Despite having a prolific discography, Mechina is primarily a studio project, having never performed live except in their earlier years, nor released any music videos or even been signed to a record label. About the possibility of playing live, Joe Tiberi has stated, "In the past days of playing live, we had to resort to backing tracks for the orchestra and industrial sounds. It really is the only way to present that sound live without an actual orchestra. That would be a dream come true though."
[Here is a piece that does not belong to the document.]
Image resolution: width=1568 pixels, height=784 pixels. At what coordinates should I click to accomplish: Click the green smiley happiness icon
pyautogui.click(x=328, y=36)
Several of the band's influences include Metallica, Dimmu Borgir, Fear Factory, Devin Townsend, Ludovico Einaudi, Meshuggah, Aborted, and Peter Gabriel. David Holch has stated his fondness of sci-fi films like the original Star Wars trilogy and Aliens.

==Side projects==
New male vocalist Dave Lowmiller is known as the longtime frontman of A Dark Halo, with female vocalist Mel Rose joining that band in 2021. Other band members include guitarists Christopher M. Jones (Jonesy) and Abe Robertson, and drummer Kaye Papale. The band has released two studio albums; Catalyst (2006) and Omnibus One (2023). The songs "Burn It All" and "Beyond Recall" from Catalyst were featured in the video game WWE Day of Reckoning 2. The song "Thin Be the Veil" from Omnibus One was released as a single ahead of the album.

== Members ==

Current
- Joe Tiberi – guitars, programming, keyboards, synths, piano, orchestrations (2004–present), bass (2013–present), drum programming (2014–present)
- Melissa "Mel Rose" Rosenberg – clean vocals (session member: 2014–2016, full-time member: 2016–present)
- Dave Lowmiller – harsh vocals (2024–present)

Former
- Dan Haas – bass (2004–2005)
- Scott Oloier – drums (2004–2007)
- David Holch – clean/harsh vocals (2004–2024)
- Jon Oloier – bass (2005–2006)
- Randy – bass (2006–2007)
- Anthony Havemann – bass (2007–2010)
- David Gavin – drums (2007–2010, 2011–2014)
- Dan Anderson – drums (2010–2011)
- Steve Amarantos – bass (2010–2013)

== Discography ==

=== Studio albums ===
- The Assembly of Tyrants (November 4, 2005)
- Conqueror (January 1, 2011)
- Empyrean (January 1, 2013)
- Xenon (January 1, 2014)
- Acheron (January 1, 2015)
- Progenitor (January 1, 2016)
- As Embers Turn to Dust (January 1, 2017)
- Telesterion (November 1, 2019)
- Siege (January 1, 2021)
- Venator (January 1, 2022)
- Cenotaph (January 1, 2023)
- Bellum Interruptum (March 23, 2025)

=== Demos/EPs ===
- Embrace the Breed (January 1, 2004)
- Demo (April 19, 2004)
- Tyrannical Resurrection (re-recording EP) (November 4, 2007)

=== Singles ===
- "Andromeda" (May 15, 2011)
- "Zero Signal" (Fear Factory cover) (January 26, 2013)
- "Cepheus" (August 1, 2013)
- "The Moment Between Cause and Effect" ("Tartarus" abridged orchestral demo) (August 25, 2013)
- "Phedra" (November 1, 2013)
- "To Coexist Is to Surrender" (June 2, 2014)
- "Vanquisher" (December 30, 2014)
- "The World We Lost" (August 22, 2015)
- "Anagenesis" (December 26, 2015)
- "Godspeed, Vanguards" (December 5, 2016)
- "Realm Breaker" (June 21, 2019)
- "Siege" (December 4, 2020)
- "Aphelion" (December 20, 2021)
- "The Grand Hunt" (December 20, 2022)
- "Blessings Upon the Field Where Blades Will Flood" (September 9, 2023)
- "The World We Saved" (April 4, 2024)
- "When Honor Meant Something" (October 30, 2024)
- "Theoxenia" / "The Orbital Blood Famine" (September 28, 2025)
- "Nature Is Fair" (May 30, 2026)

=== Boxed set ===
- The Compendium (May 25, 2018)
Contains remastered editions of Conqueror, Empyrean, Xenon, Acheron, Progenitor, and As Embers Turn to Dust, with the singles "The World We Lost", "Andromeda", "Cepheus", and "To Coexist is to Surrender" added to the beginning of the first four albums of the boxset, one single per album.